An Oxford Historian
Exploring Domesday Book: 3 Key Resources
Three free online resources to explore the people and places mentioned in Domesday Book.
Domesday Book, written after William the Conqueror's extensive survey of lands and people in England likely produced in 1086, is a foundational and crucial text in British history. However, it's a famously dense book best used for reference, and hardly one you'd sit down and read cover to cover. Its benefits to the historian make it equally inaccesible; an exhaustive, hundred by hundred, survey. Instead of slugging your way through or getting lost, here are three useful websites to explore the people and places in Domesday Book in more depth, and more accessible forms.
Open Domesday (https://opendomesday.org/)
This is a great starting point in that provides the actual text, in the form of photographed slides of the original folios. I've written about buying a physical copy of Domesday Book before here as part of my wider reading list, but these can often be expensive and hard to come by, so this digital copy is a great start for those beginning any research or with a newer interest.
To help with finding individuals, or looking for trends in the data, the website provides tabs to sort by People and Places, including a handy search box function. However, it's the mapping feature where Open Domesday really shines through. You can move around the country, find individual locations and explore the pre- and post-Conquest owners of areas, along with their recorded resources.

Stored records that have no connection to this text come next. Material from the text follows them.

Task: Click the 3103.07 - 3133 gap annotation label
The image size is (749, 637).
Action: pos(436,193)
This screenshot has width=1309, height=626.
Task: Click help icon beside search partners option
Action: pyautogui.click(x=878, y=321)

The PASE database - http://pase.ac.uk/index.html.
The scope of the PASE (Prosopography of Anglo-Saxon England) database is much broader that Domesday alone - indeed it's aim is to record and contextualise every named individual within pre-Norman England. However, given the quantity of data inevitably drawn from Domesday, a special tab for this text is provided in the website. Here data is grouped by individual rather than location. Particularly useful are the discussions of the etymology of names and translation of bynames (although not complete in all cases), which are particularly useful to philologists. A good amount of contextual information on the named individuals is provided, along with a map of their land holdings - if you're looking to research an individual in more depth, this is definitely the best route.
Exon Database - (https://www.exondomesday.ac.uk)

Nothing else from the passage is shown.